>Jim
>
>Yes, I was trying to say that unless dialysis and transplant are funded by the same entity, there is little incentive for the transplant funder to participate- why should they care that each transplant will save the dialysis funder $x0,000 annually.
>
>For this thinking to prevail, the patient has to be considered as a sack of corn with no feelings, preferences or opinion of its own. ;-) That last sentence is the one that concerns me; increasingly healthcare and health professions are a business rather than a vocation, with profits channelled to and determined by management organisations rather than physicians and hospitals. People complain about doctors' fees but even the greediest doctor is as nothing compared to an army of middle managers whose bonus depends on their ability to squeeze a little more $ away from actual provision of care. ;-)
>
>Regards
>
>JR
John;
My wife Katy works in the Health Care Industry. I call it "The lack of care industry", which Katy agrees is a better term.

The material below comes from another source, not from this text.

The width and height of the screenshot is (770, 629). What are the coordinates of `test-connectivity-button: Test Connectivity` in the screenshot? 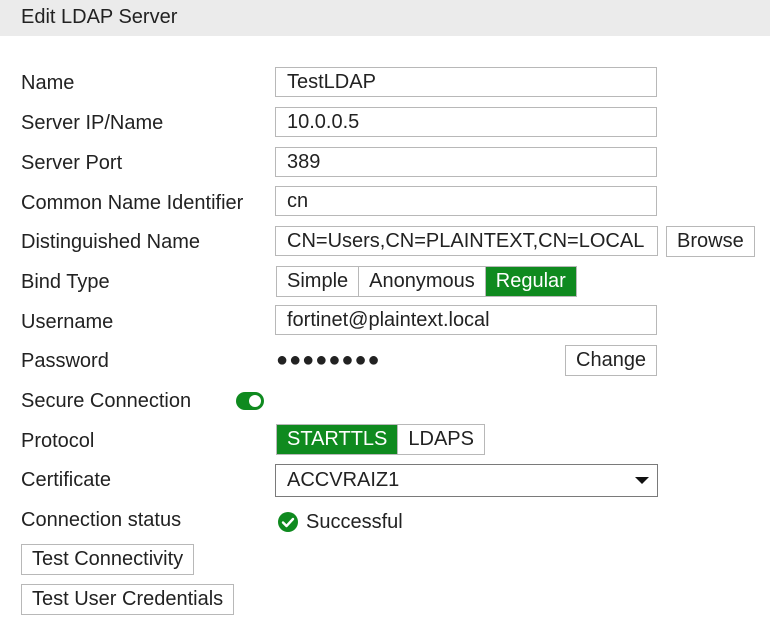 It's located at (108, 560).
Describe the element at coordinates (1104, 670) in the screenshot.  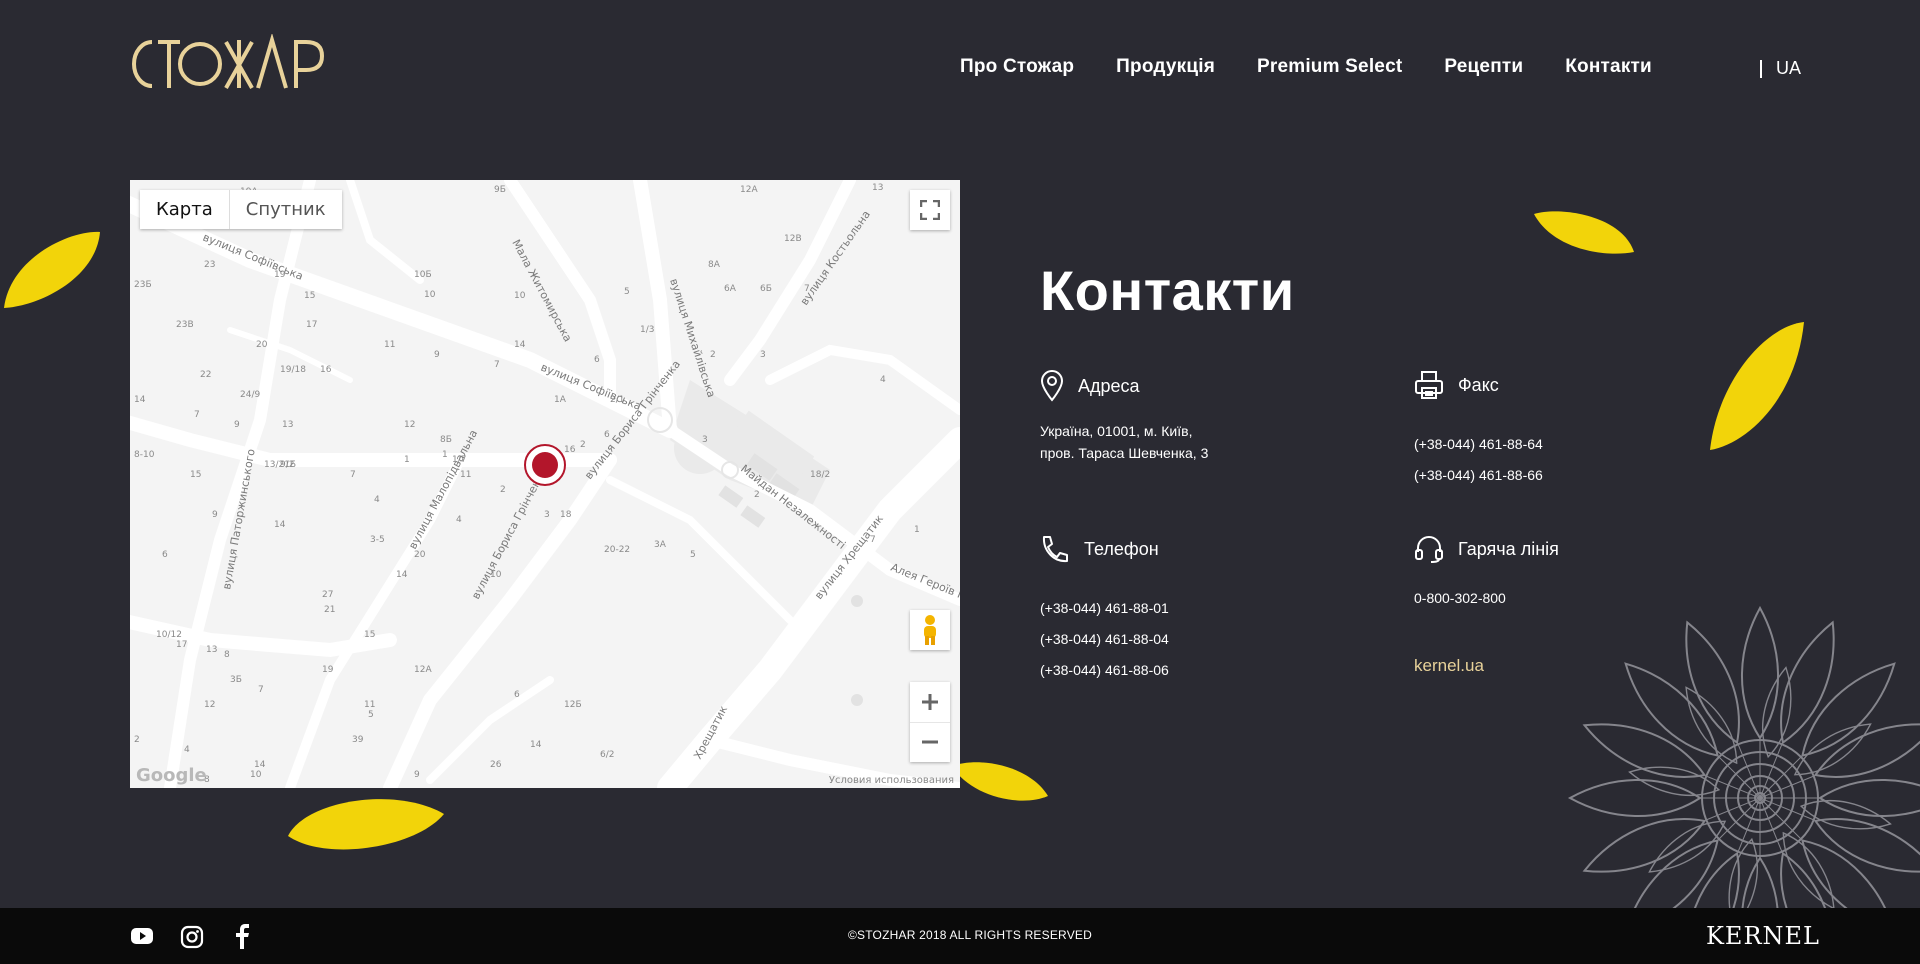
I see `phone-number: (+38-044) 461-88-06` at that location.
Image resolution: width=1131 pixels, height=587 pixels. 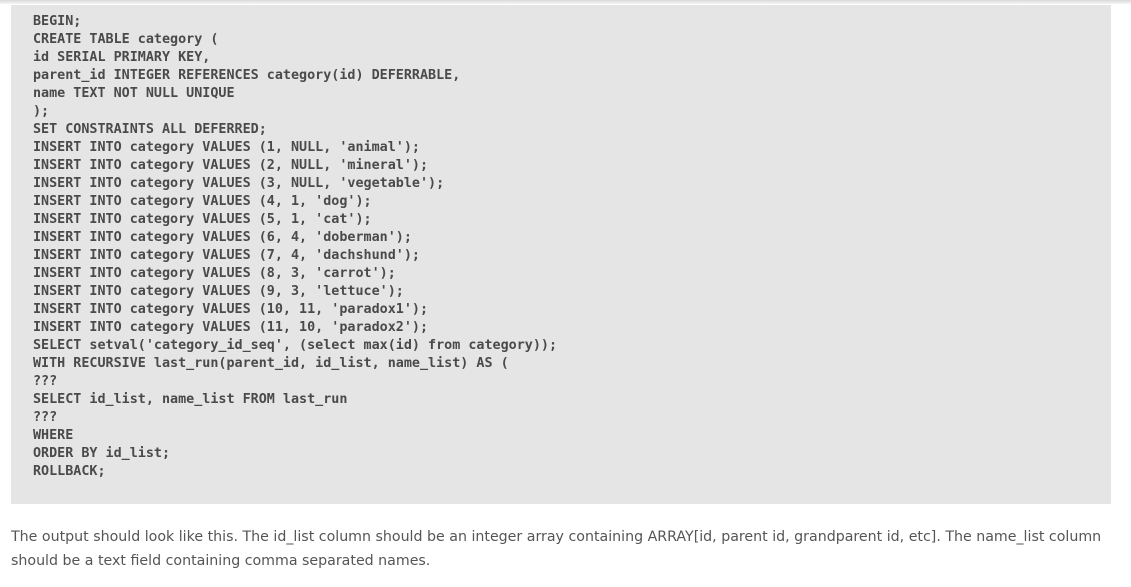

Some doctors truly care for his/her patients and others do not. Nurses want to be administrators and let House Keeping hand out medication (San Diego, California is one example), while they control doctors and hospitals. Medical insurance companies want to maximize profits anyway possible. Pharmaceutical companies want it all and warn you of “side effects”.
Patients are like taxpayers. Once you have their attention you never let go. Just keep increasing the amount they pay and give them less. We are used to that technique.